Students arrested, charged across Valley for threats against schools

Police and school leaders stress, once again, that if you see something, to say something and let police check every lead

(WYTV) – Every threat against a school in our area this week has been taken seriously and could lead to big charges against the people behind them. Police have investigated nearly a dozen this week, just in the Mahoning Valley.

The threats have been in large and small districts, big communities and even rural ones.

A McDonald Elementary student was taken out of class.

Howland student was charged with inducing panic.

In Austintown, a note was found in a classroom at the intermediate school — which is grades 3, 4 and 5. Police checked the building, found no weapons and cleared it an hour later.

Three Niles students have been arrested this week for threats and have been charged with inducing panic. It led the high school to ban backpacks.

In Sebring, a 15-year-old freshman was suspended and has been charged with making false alarms.

“He appeared to have a plan. He just talked about it a lot and our students were really bothered by it, so we did take it very seriously,” said Sebring Solicitor Theresa Tolson.

And there’s more.

A 17-year-old in Liberty charged with inducing panic.

An 11-year-old East Palestine student could face charges.
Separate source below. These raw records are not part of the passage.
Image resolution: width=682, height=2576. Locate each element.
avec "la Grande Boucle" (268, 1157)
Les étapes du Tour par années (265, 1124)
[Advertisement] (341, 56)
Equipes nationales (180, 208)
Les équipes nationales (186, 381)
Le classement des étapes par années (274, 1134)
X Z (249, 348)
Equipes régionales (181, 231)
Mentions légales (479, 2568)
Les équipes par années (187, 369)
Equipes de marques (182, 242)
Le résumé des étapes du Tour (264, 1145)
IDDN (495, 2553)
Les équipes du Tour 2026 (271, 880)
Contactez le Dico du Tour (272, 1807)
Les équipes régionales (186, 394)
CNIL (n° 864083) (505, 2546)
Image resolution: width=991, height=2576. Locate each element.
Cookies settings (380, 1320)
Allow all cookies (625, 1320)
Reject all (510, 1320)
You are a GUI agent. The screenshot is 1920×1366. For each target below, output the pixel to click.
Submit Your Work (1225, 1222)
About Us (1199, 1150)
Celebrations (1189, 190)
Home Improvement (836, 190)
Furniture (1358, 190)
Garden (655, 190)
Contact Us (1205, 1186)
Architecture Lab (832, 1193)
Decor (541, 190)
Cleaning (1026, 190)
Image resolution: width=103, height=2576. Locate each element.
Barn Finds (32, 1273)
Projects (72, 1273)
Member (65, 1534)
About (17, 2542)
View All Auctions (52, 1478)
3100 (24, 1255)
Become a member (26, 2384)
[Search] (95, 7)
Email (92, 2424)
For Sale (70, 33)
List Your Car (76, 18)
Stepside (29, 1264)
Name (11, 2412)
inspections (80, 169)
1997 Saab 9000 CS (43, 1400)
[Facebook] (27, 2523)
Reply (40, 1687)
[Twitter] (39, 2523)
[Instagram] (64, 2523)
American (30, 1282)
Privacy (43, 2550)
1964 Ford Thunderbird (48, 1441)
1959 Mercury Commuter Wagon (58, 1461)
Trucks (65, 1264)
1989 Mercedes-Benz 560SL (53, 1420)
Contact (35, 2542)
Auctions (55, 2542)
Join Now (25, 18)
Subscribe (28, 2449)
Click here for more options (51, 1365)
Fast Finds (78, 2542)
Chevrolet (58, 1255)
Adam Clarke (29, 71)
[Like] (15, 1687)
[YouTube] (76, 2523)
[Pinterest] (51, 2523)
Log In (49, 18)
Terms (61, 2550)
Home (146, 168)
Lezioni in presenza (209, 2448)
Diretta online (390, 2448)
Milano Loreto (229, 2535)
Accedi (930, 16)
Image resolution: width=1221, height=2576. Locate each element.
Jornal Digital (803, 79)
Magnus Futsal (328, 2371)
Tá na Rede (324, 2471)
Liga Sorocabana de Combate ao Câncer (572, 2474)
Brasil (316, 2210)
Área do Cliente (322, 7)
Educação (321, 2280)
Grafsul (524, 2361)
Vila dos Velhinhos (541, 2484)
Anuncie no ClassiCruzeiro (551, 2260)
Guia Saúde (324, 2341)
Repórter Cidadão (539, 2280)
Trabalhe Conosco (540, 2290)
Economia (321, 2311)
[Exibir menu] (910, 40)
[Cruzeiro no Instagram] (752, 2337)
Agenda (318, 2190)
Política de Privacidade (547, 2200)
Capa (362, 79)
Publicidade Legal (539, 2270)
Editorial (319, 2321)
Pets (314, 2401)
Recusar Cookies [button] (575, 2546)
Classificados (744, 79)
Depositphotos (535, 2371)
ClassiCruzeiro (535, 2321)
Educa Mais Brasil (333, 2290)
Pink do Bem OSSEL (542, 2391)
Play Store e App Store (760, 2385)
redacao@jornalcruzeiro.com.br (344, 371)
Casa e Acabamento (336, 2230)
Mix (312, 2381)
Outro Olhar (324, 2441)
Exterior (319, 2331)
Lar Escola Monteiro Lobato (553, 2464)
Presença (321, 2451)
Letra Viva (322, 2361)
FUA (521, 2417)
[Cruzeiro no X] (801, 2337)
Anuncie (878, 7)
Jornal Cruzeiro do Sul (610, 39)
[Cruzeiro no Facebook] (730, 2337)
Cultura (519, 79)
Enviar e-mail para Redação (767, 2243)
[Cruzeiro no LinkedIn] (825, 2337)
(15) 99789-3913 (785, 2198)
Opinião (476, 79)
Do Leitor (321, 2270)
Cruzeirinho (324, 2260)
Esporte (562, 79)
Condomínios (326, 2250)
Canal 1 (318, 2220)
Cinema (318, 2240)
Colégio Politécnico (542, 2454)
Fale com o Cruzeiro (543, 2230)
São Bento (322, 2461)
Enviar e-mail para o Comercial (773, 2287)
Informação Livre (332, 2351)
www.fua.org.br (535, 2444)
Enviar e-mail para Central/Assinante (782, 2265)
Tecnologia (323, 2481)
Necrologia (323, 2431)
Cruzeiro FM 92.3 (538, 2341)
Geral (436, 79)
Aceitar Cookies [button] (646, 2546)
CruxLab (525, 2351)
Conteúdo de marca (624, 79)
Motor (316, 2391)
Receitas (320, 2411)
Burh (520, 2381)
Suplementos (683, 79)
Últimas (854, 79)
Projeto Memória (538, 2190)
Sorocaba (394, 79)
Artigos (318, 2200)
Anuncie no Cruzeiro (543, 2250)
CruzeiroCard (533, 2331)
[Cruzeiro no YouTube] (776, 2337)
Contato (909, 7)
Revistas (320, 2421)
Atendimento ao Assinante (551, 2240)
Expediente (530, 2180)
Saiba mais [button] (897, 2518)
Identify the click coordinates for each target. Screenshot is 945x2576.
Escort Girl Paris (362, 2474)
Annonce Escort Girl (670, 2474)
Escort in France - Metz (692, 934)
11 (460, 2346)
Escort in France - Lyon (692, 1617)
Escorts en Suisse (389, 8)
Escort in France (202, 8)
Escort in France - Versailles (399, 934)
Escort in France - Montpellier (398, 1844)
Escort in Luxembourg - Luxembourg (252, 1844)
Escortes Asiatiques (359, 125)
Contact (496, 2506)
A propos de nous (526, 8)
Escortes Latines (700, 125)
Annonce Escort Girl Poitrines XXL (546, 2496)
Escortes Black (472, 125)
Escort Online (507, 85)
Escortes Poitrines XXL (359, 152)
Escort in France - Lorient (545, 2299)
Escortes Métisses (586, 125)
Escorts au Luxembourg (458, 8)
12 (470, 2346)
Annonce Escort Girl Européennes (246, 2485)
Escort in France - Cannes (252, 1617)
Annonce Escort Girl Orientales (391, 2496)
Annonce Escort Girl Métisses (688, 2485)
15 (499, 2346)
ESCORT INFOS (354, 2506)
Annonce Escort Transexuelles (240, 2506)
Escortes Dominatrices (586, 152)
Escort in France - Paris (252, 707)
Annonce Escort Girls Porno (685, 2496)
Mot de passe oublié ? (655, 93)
In Boardman, a 14-year-old was charged with inducing panic. He made a threat after the entire school was warned about this serious time at schools.

“They may be kidding. They may think it’s a joke, but we did announce to them on Tuesday, reminding them that all threats would be taken seriously and reported to Boardman police,” Principal Cynthia Fernback said.

The students are then taken to the Juvenile Justice Center. The charge could go up to the felony level.

Boardman Superintendent Tim Saxton hopes that other students will learn that any type of threat will not be tolerated.

“It’s very frustrating because it’s getting in the way of what we’re here to do. We’re here to instruct kids, help kids learn. We gotta take care of this to make sure they feel safe and comfortable in the classroom before we even open a book.”

The juvenile court has been working with police and has noticed one theme from many of the cases already this week.

“Pretty much what we’ve been seeing, it’s an underlying mental health issue,” Wes Skeels said.

Most of them will be referred for a mental health screening first to determine the appropriate course of action. After each case runs through the court system, every school district will decide if the student should be expelled.

“This is about people. It’s not about door locks, and programs and lockdowns. It’s about connecting with kids,” Saxton said. “I think the best investment you can have is making connections with your kids. Our parents are connecting with their kids, we’re connecting with our parents. That’s what’s going to conquer this.”

Police and school leaders stress, once again, that if you see something, to say something and let police check every lead.